Task details:
Write out, word for word, the part of the Beale cipher text below that opens with "One comment links" and closes with "looked through too.".

Document:
☆ ☆ ☆ ☆ ☆ ☆ ☆

In other Beale news, mystery writer Jenny Kile recently visited Buford’s (which I always presumed had long been bulldozed by the passage of time), and found that Buford’s original chimney was still standing. (Though it’s probably not a good idea to breathe in too deeply in the page’s comments section, secondary theory inhalation can have nasty long-term health consequences).

John Piper’s Beale Decryption

But I also recently found that Reverend John L. Piper claims to have “found the key to the Beale Cipher” back in January 2014, and “is working to complete the two decoded pages to a final draft.”

Piper’s blog posts are marked as being for “members only”, so do not currently appear on the web. Yet, oddly enough, two of Piper’s comments on those pages are publicly visible.

One comment links to a New Orleans public library probate listing for “Beale, Thomas, Estate of Beale, Thomas, absent heirs of” dating to 1824. The same listing has related probate claims made by “Henderson, C.L.” (1825); “Canterbury, P.” (1824); “Oakey, Samuel W.” (1824); and “Beale, Thomas, Jr., Estate of” (1824), which I would expect Piper has looked through too.

In the other comment, he quotes from a Cowand genealogy webpage which describes how a family member (Jesse Cowand) was “a Corporal in Captain Thomas Beal’s Company of Orleans Riflemen”: and that’s a whole different story I haven’t previously covered here…

Captain Thomas Beale

There’s quite a lot written about Captain Thomas Beale’s (somewhat ad hoc) Company – which numbered 62 or 78 men, depending on which source you believe – and the part it played in the Battle of New Orleans. It was composed of “distinguished New Orleans businessmen and civic leaders, most of them from Virginia. Each member wore a blue hunting shirt, black slouch hat and carried a Kentucky longrifle.”

☆ ☆ ☆ ☆ ☆ ☆ ☆

Given data:
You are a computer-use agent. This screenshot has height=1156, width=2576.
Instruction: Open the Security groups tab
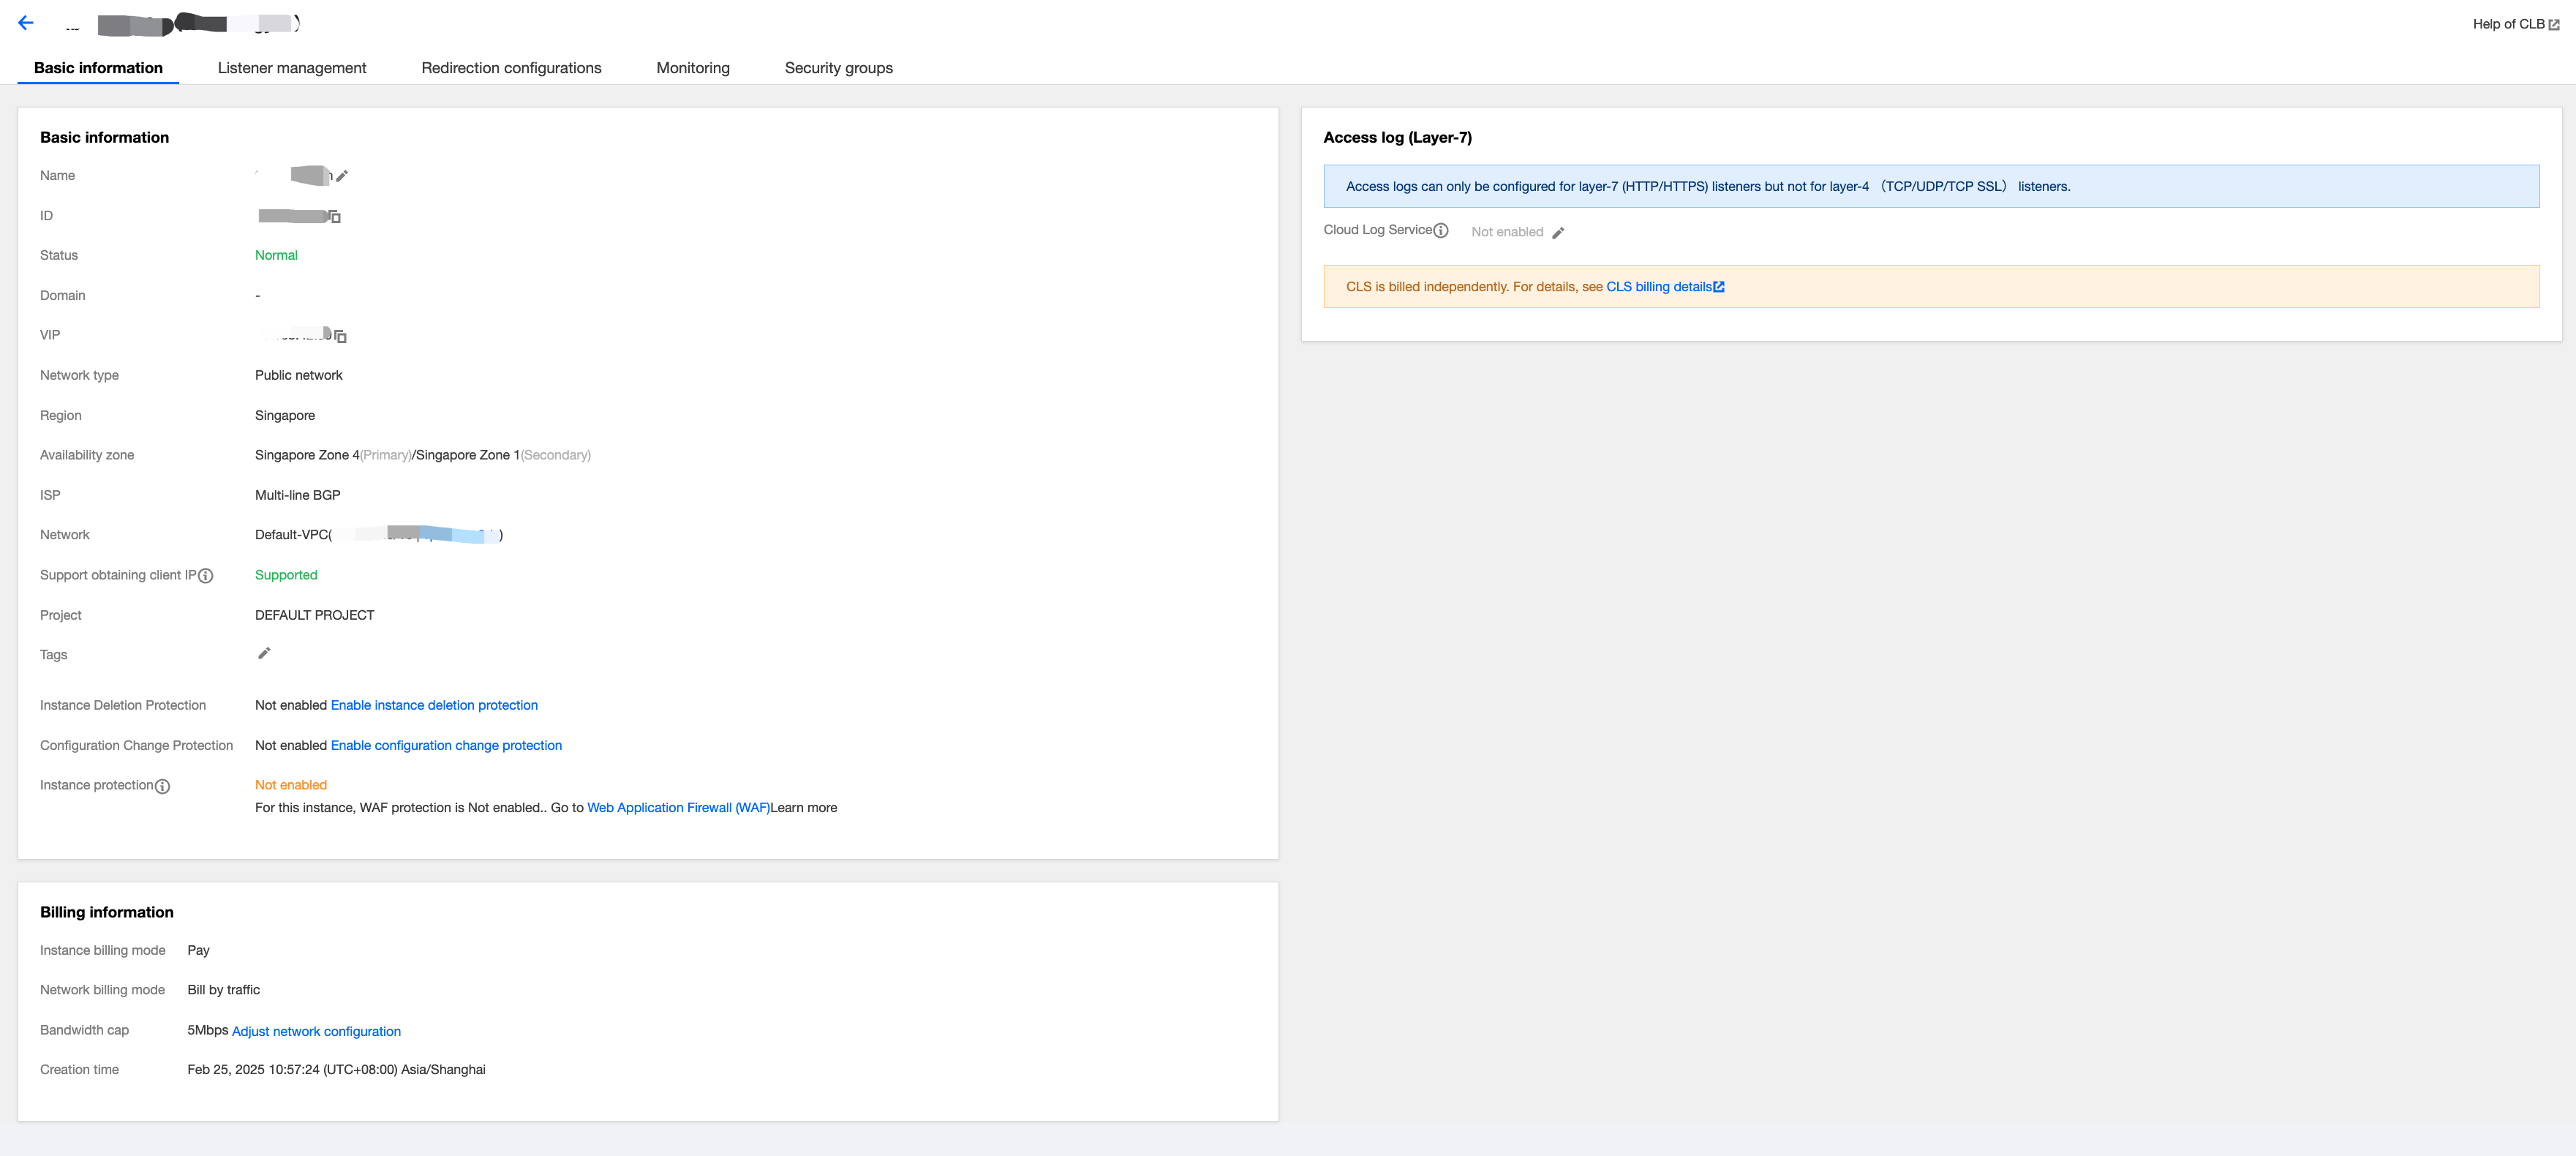click(838, 68)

☆ ☆ ☆ ☆ ☆ ☆ ☆

Response for this exercise:
One comment links to a New Orleans public library probate listing for “Beale, Thomas, Estate of Beale, Thomas, absent heirs of” dating to 1824. The same listing has related probate claims made by “Henderson, C.L.” (1825); “Canterbury, P.” (1824); “Oakey, Samuel W.” (1824); and “Beale, Thomas, Jr., Estate of” (1824), which I would expect Piper has looked through too.